[start Records shown]

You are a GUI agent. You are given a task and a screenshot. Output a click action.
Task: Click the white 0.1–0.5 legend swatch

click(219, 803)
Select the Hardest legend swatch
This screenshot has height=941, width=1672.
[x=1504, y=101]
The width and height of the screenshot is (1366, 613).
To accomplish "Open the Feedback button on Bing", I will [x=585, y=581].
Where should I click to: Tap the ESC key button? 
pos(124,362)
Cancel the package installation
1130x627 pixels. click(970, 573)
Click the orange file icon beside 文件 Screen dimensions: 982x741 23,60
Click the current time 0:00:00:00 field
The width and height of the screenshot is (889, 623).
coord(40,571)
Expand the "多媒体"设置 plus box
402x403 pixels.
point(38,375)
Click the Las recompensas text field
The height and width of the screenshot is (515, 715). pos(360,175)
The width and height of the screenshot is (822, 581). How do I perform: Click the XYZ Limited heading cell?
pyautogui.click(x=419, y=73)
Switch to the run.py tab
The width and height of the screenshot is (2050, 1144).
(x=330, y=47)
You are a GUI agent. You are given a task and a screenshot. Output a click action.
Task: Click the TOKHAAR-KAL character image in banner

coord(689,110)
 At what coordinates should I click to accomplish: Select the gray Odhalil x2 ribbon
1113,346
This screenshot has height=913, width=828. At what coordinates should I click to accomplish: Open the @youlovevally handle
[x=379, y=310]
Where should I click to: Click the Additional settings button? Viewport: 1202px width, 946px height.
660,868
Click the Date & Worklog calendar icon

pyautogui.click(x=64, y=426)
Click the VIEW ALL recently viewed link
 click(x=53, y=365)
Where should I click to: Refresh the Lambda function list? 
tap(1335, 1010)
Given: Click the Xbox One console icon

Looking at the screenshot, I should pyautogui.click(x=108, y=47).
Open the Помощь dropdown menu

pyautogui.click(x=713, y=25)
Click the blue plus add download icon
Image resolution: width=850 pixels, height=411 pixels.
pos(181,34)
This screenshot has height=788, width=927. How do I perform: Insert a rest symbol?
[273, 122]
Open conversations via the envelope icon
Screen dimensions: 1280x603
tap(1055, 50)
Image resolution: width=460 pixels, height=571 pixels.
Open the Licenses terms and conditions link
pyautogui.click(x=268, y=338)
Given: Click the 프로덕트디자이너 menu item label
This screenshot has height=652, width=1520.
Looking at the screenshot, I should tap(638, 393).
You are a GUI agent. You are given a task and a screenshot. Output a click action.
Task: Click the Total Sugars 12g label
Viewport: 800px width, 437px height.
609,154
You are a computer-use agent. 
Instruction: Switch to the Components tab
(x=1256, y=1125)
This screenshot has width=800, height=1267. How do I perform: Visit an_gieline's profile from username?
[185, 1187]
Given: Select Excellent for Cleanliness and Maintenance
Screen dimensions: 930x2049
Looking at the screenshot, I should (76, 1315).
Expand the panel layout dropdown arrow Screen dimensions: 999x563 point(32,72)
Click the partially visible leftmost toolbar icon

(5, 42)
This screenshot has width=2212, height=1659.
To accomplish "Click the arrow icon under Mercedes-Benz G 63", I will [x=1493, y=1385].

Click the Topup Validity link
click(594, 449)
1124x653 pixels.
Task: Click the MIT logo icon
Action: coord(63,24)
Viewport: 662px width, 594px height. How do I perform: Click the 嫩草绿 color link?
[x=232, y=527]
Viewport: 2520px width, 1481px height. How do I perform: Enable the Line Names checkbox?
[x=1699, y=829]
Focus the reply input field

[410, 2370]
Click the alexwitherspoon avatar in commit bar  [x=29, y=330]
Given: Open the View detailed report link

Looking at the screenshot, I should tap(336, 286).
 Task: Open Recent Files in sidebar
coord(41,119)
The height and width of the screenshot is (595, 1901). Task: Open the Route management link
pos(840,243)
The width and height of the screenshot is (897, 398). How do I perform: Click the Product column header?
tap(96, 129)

[end Records shown]

» Exercise prompt:
Rewrite all of the items above, putting "screen assistant" wherever "GUI agent" appears and leaving everything else as it is.

» Exercise answer:
You are a screen assistant. You are given a task and a screenshot. Output a click action.
Task: Click the white 0.1–0.5 legend swatch

click(219, 803)
Select the Hardest legend swatch
This screenshot has height=941, width=1672.
[x=1504, y=101]
The width and height of the screenshot is (1366, 613).
To accomplish "Open the Feedback button on Bing", I will [x=585, y=581].
Where should I click to: Tap the ESC key button? 
pos(124,362)
Cancel the package installation
1130x627 pixels. click(970, 573)
Click the orange file icon beside 文件 Screen dimensions: 982x741 23,60
Click the current time 0:00:00:00 field
The width and height of the screenshot is (889, 623).
coord(40,571)
Expand the "多媒体"设置 plus box
402x403 pixels.
point(38,375)
Click the Las recompensas text field
The height and width of the screenshot is (515, 715). pos(360,175)
The width and height of the screenshot is (822, 581). How do I perform: Click the XYZ Limited heading cell?
pyautogui.click(x=419, y=73)
Switch to the run.py tab
The width and height of the screenshot is (2050, 1144).
(x=330, y=47)
You are a screen assistant. You are given a task and a screenshot. Output a click action.
Task: Click the TOKHAAR-KAL character image in banner

coord(689,110)
 At what coordinates should I click to accomplish: Select the gray Odhalil x2 ribbon
1113,346
This screenshot has height=913, width=828. At what coordinates should I click to accomplish: Open the @youlovevally handle
[x=379, y=310]
Where should I click to: Click the Additional settings button? Viewport: 1202px width, 946px height.
660,868
Click the Date & Worklog calendar icon

pyautogui.click(x=64, y=426)
Click the VIEW ALL recently viewed link
 click(x=53, y=365)
Where should I click to: Refresh the Lambda function list? 
tap(1335, 1010)
Given: Click the Xbox One console icon

Looking at the screenshot, I should pyautogui.click(x=108, y=47).
Open the Помощь dropdown menu

pyautogui.click(x=713, y=25)
Click the blue plus add download icon
Image resolution: width=850 pixels, height=411 pixels.
pos(181,34)
This screenshot has height=788, width=927. How do I perform: Insert a rest symbol?
[273, 122]
Open conversations via the envelope icon
Screen dimensions: 1280x603
tap(1055, 50)
Image resolution: width=460 pixels, height=571 pixels.
Open the Licenses terms and conditions link
pyautogui.click(x=268, y=338)
Given: Click the 프로덕트디자이너 menu item label
This screenshot has height=652, width=1520.
Looking at the screenshot, I should tap(638, 393).
You are a screen assistant. You are given a task and a screenshot. Output a click action.
Task: Click the Total Sugars 12g label
Viewport: 800px width, 437px height.
609,154
You are a computer-use agent. 
Instruction: Switch to the Components tab
(x=1256, y=1125)
This screenshot has width=800, height=1267. How do I perform: Visit an_gieline's profile from username?
[185, 1187]
Given: Select Excellent for Cleanliness and Maintenance
Screen dimensions: 930x2049
Looking at the screenshot, I should (76, 1315).
Expand the panel layout dropdown arrow Screen dimensions: 999x563 point(32,72)
Click the partially visible leftmost toolbar icon

(5, 42)
This screenshot has width=2212, height=1659.
To accomplish "Click the arrow icon under Mercedes-Benz G 63", I will [x=1493, y=1385].

Click the Topup Validity link
click(594, 449)
1124x653 pixels.
Task: Click the MIT logo icon
Action: coord(63,24)
Viewport: 662px width, 594px height. How do I perform: Click the 嫩草绿 color link?
[x=232, y=527]
Viewport: 2520px width, 1481px height. How do I perform: Enable the Line Names checkbox?
[x=1699, y=829]
Focus the reply input field

[410, 2370]
Click the alexwitherspoon avatar in commit bar  [x=29, y=330]
Given: Open the View detailed report link

Looking at the screenshot, I should tap(336, 286).
 Task: Open Recent Files in sidebar
coord(41,119)
The height and width of the screenshot is (595, 1901). Task: Open the Route management link
pos(840,243)
The width and height of the screenshot is (897, 398). How do I perform: Click the Product column header?
tap(96, 129)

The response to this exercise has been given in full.